* Records supplied:

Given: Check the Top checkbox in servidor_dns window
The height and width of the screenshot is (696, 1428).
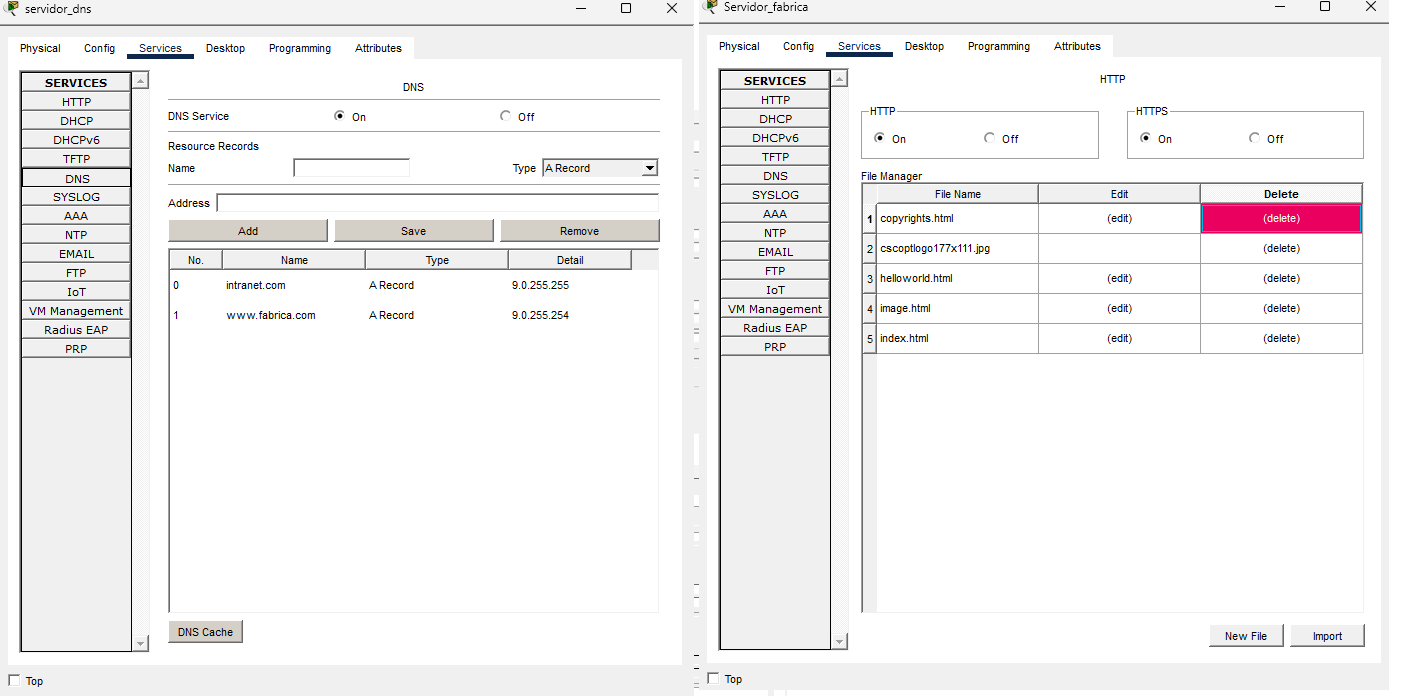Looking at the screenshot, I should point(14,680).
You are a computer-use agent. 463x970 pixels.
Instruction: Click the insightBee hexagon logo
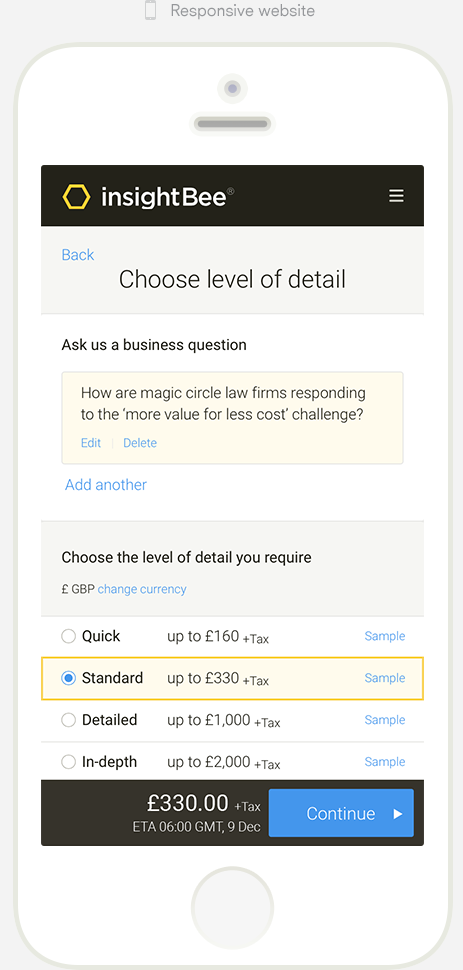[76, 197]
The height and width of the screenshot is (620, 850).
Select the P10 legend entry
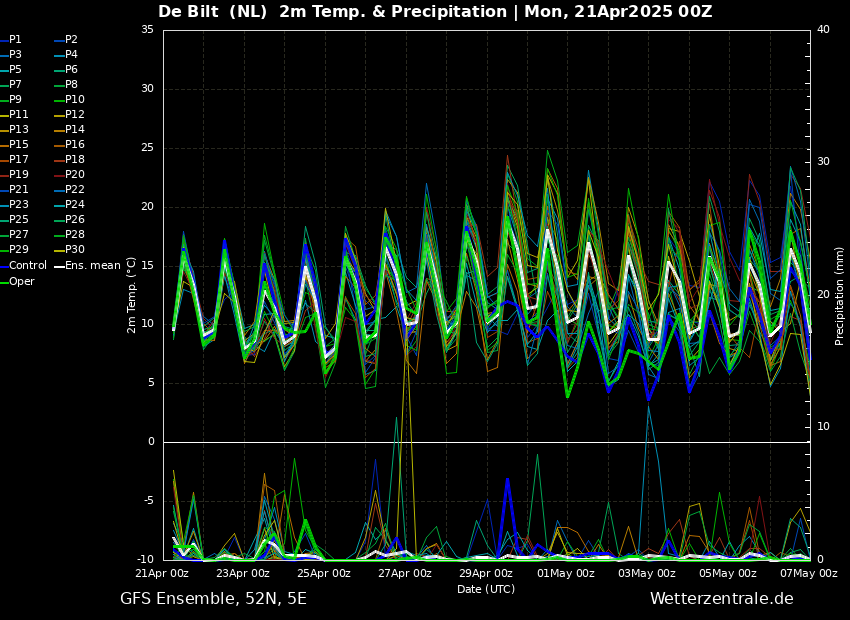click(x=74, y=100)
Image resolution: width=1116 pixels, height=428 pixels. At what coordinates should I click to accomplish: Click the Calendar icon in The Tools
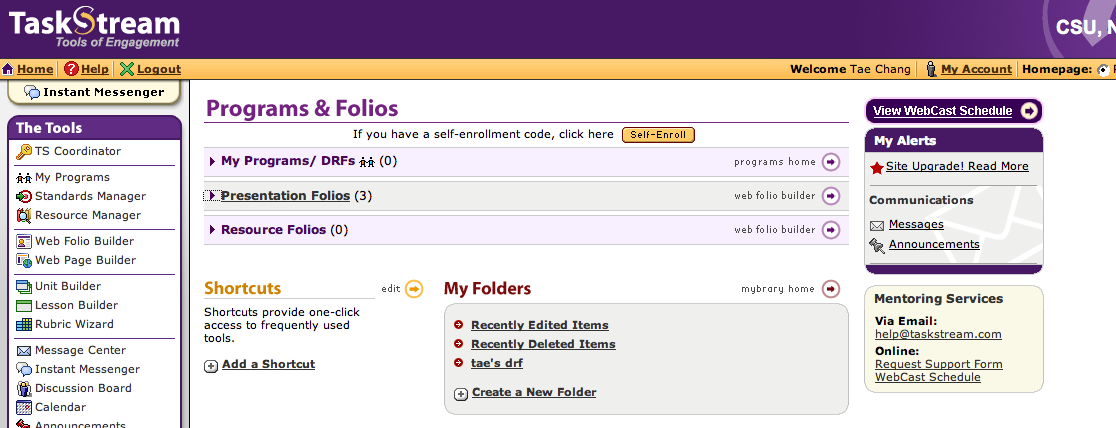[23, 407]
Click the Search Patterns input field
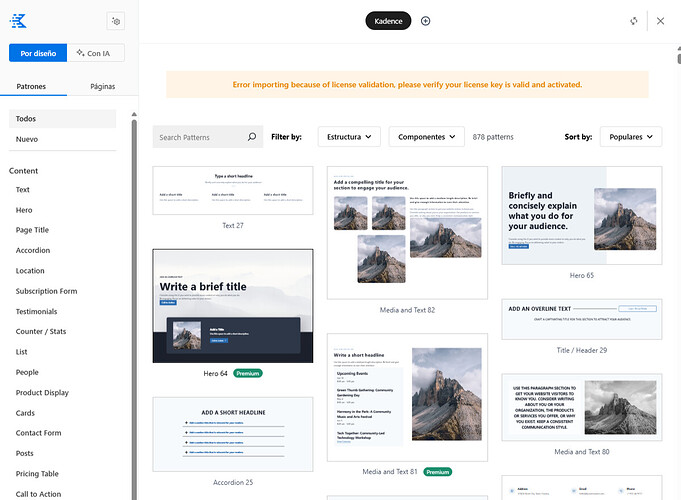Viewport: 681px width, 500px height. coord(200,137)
--
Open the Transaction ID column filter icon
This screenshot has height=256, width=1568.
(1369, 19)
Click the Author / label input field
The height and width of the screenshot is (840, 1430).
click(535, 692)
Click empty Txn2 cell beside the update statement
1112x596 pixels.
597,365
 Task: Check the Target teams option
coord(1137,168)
==
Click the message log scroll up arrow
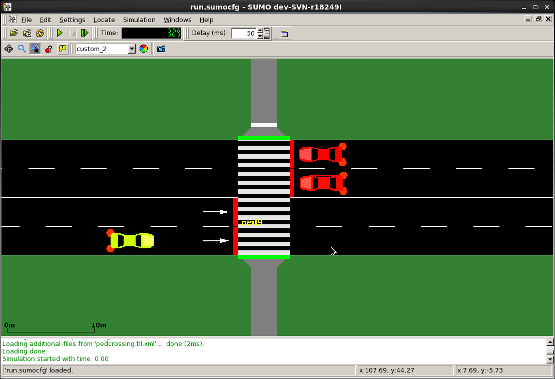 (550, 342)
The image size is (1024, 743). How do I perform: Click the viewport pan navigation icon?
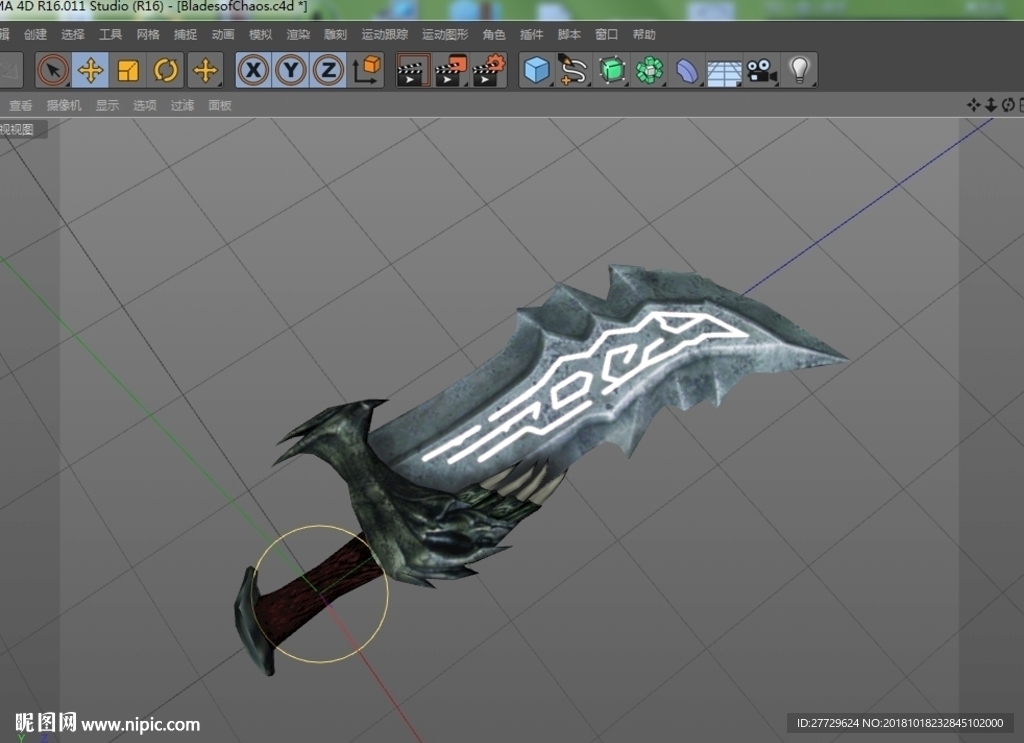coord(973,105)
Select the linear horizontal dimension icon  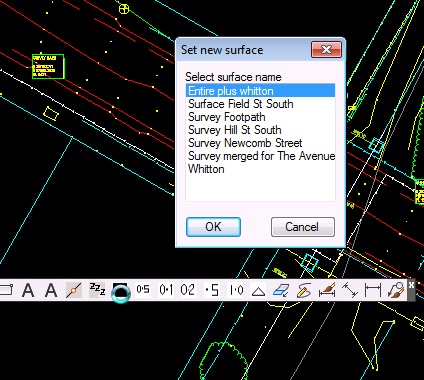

* Your assignment:
Copy everything above from the line holding "The image size" down to the line holding "Select the linear horizontal dimension icon", both ends included, exactly as it stands and without the pictures.

* Exercise answer:
The image size is (1024, 743). How do I perform: Click the viewport pan navigation icon?
coord(973,105)
Select the linear horizontal dimension icon  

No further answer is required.